1a.Objectives (from AD-416):
The long term goal of this project is the development of rapid, reliable, and sensitive diagnostic assays for Rift Valley fever that are suitable for use in Differentiate Infected from Vaccinated Animal control strategies. The main objectives are: (1) determine the optimal time points post infection and diagnostic samples (blood, saliva etc.), for detection of RVFV with these assays; and (2) evaluate the compatibility of these assays with a DIVA control strategy which will be determined by comparing the diagnostic results of vaccinated sheep with wild-type infected sheep.

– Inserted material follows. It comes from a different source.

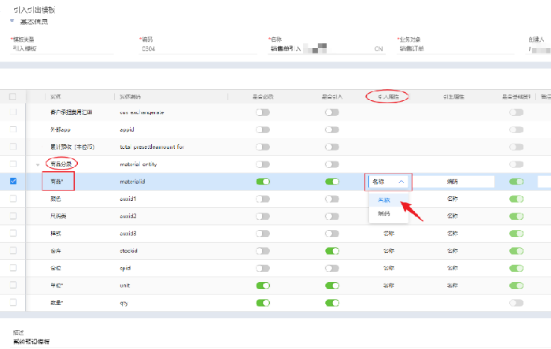Choose 编码 option in the dropdown list
551x349 pixels.
[x=383, y=213]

These studies may include evaluating the ability of diagnostic assays to detect infectious virus, viral antigen(s) and virus-specific nucleic acids in insects.
1b.Approach (from AD-416):
The National Veterinary Stockpile Recommendations list Rift Valley Fever (RVF) as the third most important agricultural threat to U.S. livestock. There are limited diagnostic assays available, and no RVF vaccines that are licensed for use in the U.S. Early and sensitive detection of an introduction of RVF is critical for an effective control and eradication strategy. The USDA, ARS, Arthropod-Borne Animal Diseases Research Unit (ABADRU), is developing diagnostic reagents for eventual distribution to the National Animal Health Laboratory Network (NAHLN). The RVF diagnostic reagents have to be safe and compatible with a Differentiate Infected from Vaccinated Animal (DIVA) control strategy and must work for both vertebrate hosts and invertebrate vectors.
The specific objective of this project is the development of rapid reliable and sensitive diagnostic assays to differentiate an infected from vaccinated animal (DIVA). The baculovirus system has been used to express RVFV proteins that have been purified and shown to be immunologically reactive. These proteins have produced in large quantities and assays are being optimized in preparation for laboratory and field evaluation.